The tech pressure-cooker culture has another result — it discourages employment of  anyone who wants to be a parent, especially women.

“Working marathon hours is part of Silicon Valley’s DNA. The drive, excitement, and intensity of startup culture, and indeed much of tech in general, draw me, and many others, to this industry. The problem, however, is that this narrow focus of work-as-life unto itself favors the young, especially young men—and disadvantages ambitious women who want to have children,” wrote Joscelin Cooper on Forbes.com.

Lack of diversity has been a challenge for our industry for decades. In the past it contributed to overt discrimination based on race and gender (see our feature story on page 38 for an update on gender equality in our industry).

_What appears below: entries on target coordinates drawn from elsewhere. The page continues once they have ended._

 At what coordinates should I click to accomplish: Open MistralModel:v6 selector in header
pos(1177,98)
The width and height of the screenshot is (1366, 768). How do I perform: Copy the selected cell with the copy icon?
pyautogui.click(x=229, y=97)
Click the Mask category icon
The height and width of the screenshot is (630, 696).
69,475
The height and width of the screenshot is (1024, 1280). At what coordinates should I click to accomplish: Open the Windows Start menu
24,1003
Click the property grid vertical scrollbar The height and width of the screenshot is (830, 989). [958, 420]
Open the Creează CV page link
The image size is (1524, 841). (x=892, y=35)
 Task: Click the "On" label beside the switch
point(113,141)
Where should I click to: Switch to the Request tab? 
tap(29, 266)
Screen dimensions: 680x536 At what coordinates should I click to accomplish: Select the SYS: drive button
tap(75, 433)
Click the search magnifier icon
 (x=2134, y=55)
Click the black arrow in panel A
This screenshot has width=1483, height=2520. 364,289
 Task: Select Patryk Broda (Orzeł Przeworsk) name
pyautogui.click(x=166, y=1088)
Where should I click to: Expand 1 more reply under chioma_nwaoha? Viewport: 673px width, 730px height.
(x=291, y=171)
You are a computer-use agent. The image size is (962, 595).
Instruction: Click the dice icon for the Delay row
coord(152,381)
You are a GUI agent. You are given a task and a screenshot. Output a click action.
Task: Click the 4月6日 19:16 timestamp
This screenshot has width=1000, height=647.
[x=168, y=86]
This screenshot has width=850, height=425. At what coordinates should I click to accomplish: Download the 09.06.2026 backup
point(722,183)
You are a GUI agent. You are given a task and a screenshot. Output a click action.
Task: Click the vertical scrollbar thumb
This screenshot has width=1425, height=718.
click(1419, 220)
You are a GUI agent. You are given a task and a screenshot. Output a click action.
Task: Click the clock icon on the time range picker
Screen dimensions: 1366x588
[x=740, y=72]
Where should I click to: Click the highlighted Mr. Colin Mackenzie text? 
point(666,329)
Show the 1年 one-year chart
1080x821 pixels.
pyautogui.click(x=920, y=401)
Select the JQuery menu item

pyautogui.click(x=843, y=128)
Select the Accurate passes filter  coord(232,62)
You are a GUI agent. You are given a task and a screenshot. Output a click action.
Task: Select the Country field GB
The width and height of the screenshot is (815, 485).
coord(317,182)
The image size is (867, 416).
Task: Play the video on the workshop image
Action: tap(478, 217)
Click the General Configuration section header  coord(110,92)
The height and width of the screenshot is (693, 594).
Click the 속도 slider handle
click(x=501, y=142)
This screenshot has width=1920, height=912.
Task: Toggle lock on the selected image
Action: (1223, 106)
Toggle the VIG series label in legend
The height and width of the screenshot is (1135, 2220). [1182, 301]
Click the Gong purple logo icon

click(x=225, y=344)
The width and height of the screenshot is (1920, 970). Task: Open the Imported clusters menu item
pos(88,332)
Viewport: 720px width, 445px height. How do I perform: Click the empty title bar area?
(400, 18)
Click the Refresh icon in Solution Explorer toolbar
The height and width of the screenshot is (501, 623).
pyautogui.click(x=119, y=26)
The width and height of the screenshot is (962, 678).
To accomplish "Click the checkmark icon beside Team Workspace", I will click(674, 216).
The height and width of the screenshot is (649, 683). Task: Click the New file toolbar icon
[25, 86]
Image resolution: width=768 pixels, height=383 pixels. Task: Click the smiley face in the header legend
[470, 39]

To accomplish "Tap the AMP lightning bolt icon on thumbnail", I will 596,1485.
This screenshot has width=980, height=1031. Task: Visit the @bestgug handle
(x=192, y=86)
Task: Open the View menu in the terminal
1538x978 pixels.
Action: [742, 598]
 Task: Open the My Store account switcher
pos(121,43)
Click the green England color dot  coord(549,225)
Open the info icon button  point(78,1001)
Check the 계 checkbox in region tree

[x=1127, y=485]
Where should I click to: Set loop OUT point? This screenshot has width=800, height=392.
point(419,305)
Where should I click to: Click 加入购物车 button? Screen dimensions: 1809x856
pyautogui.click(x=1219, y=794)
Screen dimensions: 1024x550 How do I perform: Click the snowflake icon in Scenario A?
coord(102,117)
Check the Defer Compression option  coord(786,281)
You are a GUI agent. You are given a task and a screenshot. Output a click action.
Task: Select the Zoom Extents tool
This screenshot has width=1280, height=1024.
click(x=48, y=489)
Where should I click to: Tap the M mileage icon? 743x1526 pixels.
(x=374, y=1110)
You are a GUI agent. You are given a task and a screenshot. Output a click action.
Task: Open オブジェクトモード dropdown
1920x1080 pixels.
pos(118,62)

This kind of discrimination was corrected by changing the law, but subtler biases remain, and the best way to address those biases is to infuse the workplace with exactly the type of people who might be discriminated against.

Our industry understands this, with some companies now going to great lengths to hire people who mirror the borrower population. We cannot afford to go backward in any way in this area. A culture that attracts only a select demographic — of any type — is exactly the opposite of what the mortgage industry needs.

Contrast this with some of the examples of work-life balance cropping up more and more in our space. United Shore Financial Services instituted a “Firm 40” policy last year that requires employees to shut it off after 40 hours a week — no nights, no weekends.

The company, which is the No. 1 wholesale lender in the country, has seen productivity increase since the change, and is slated to fund $13 billion in loans this year, according to CNBC.

United Shore even hosted a “Moms back in business” career fair in May to recruit mothers who wanted to re-enter the workforce after time off with kids, or moms already working who want to join a company that has parent-friendly hours. This kind of action demonstrates the true value United Shore places on its employees, a point that is surely not lost on them.

Innovation is critical to the survival of our industry. As borrower expectations change, so should our delivery. But mortgage companies who can integrate Silicon Valley-inspired tech into their processes while still valuing employees will win over the long haul. We all will.